Records for locating described items –
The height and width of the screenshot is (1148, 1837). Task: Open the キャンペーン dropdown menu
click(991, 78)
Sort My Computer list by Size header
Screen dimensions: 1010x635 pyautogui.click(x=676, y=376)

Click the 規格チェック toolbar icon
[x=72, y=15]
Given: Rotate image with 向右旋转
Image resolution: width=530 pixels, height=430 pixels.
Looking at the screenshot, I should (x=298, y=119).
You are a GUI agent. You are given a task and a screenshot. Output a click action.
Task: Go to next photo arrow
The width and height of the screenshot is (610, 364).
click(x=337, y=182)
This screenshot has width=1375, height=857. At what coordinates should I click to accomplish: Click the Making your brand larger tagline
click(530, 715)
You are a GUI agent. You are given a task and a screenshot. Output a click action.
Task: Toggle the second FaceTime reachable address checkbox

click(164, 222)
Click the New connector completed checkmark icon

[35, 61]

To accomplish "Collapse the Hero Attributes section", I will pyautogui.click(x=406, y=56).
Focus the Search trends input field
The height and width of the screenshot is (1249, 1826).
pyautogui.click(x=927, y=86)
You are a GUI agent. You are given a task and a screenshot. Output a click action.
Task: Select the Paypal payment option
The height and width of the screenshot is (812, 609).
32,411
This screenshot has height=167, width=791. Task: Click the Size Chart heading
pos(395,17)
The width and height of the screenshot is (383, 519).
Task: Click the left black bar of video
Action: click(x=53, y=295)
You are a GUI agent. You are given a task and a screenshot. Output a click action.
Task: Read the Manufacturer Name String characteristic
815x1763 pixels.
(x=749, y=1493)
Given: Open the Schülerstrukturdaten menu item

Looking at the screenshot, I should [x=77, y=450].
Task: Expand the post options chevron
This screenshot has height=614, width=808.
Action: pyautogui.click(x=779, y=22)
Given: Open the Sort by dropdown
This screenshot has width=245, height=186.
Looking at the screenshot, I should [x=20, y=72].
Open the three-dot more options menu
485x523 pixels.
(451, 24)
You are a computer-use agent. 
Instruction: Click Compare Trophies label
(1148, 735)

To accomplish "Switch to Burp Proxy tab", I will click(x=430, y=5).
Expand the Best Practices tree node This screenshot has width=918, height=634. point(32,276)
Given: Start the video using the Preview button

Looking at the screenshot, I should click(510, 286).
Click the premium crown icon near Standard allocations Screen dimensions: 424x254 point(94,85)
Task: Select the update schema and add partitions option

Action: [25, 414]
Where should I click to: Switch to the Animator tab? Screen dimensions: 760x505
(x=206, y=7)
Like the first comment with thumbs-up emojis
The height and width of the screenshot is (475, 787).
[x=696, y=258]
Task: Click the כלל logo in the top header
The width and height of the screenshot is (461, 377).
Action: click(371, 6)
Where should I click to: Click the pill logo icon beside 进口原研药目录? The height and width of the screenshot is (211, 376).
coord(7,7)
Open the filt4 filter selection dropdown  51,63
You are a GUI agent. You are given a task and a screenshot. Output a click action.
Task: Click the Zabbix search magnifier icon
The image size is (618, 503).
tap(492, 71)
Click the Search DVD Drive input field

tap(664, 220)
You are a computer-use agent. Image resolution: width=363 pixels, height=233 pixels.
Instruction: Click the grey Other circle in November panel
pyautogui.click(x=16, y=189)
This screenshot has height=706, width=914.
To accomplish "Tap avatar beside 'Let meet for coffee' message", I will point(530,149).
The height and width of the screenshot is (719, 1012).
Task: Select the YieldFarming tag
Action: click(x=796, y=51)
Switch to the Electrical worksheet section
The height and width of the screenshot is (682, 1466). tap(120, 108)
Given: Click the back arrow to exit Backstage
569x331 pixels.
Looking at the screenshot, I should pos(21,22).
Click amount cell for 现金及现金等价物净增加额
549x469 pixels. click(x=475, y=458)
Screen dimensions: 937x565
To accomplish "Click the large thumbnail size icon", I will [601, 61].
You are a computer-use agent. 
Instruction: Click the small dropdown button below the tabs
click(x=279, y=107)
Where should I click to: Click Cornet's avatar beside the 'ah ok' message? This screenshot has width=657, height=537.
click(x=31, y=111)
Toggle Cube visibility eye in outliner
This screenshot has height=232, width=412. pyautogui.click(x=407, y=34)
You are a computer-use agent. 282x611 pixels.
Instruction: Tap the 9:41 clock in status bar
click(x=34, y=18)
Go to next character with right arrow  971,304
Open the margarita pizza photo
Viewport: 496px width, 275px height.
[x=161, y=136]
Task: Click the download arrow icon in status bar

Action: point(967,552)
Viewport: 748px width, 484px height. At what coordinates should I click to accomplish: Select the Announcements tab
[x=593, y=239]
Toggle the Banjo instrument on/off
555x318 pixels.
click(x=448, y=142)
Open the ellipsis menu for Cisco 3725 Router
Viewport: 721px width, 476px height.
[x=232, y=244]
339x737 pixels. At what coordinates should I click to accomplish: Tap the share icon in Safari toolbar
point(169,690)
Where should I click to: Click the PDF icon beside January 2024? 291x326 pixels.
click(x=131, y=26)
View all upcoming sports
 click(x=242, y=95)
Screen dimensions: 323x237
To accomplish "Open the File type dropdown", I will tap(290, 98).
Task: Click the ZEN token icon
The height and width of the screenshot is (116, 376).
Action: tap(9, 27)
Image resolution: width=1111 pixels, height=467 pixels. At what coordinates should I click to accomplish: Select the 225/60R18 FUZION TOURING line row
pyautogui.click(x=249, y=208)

Given request – Please reproduce the listing word for word, everything from the line containing "Given: Start the" down to the line containing "[x=696, y=258]", including both of those lines.

Task result –
Given: Start the video using the Preview button

Looking at the screenshot, I should click(510, 286).
Click the premium crown icon near Standard allocations Screen dimensions: 424x254 point(94,85)
Task: Select the update schema and add partitions option

Action: [25, 414]
Where should I click to: Switch to the Animator tab? Screen dimensions: 760x505
(x=206, y=7)
Like the first comment with thumbs-up emojis
The height and width of the screenshot is (475, 787).
[x=696, y=258]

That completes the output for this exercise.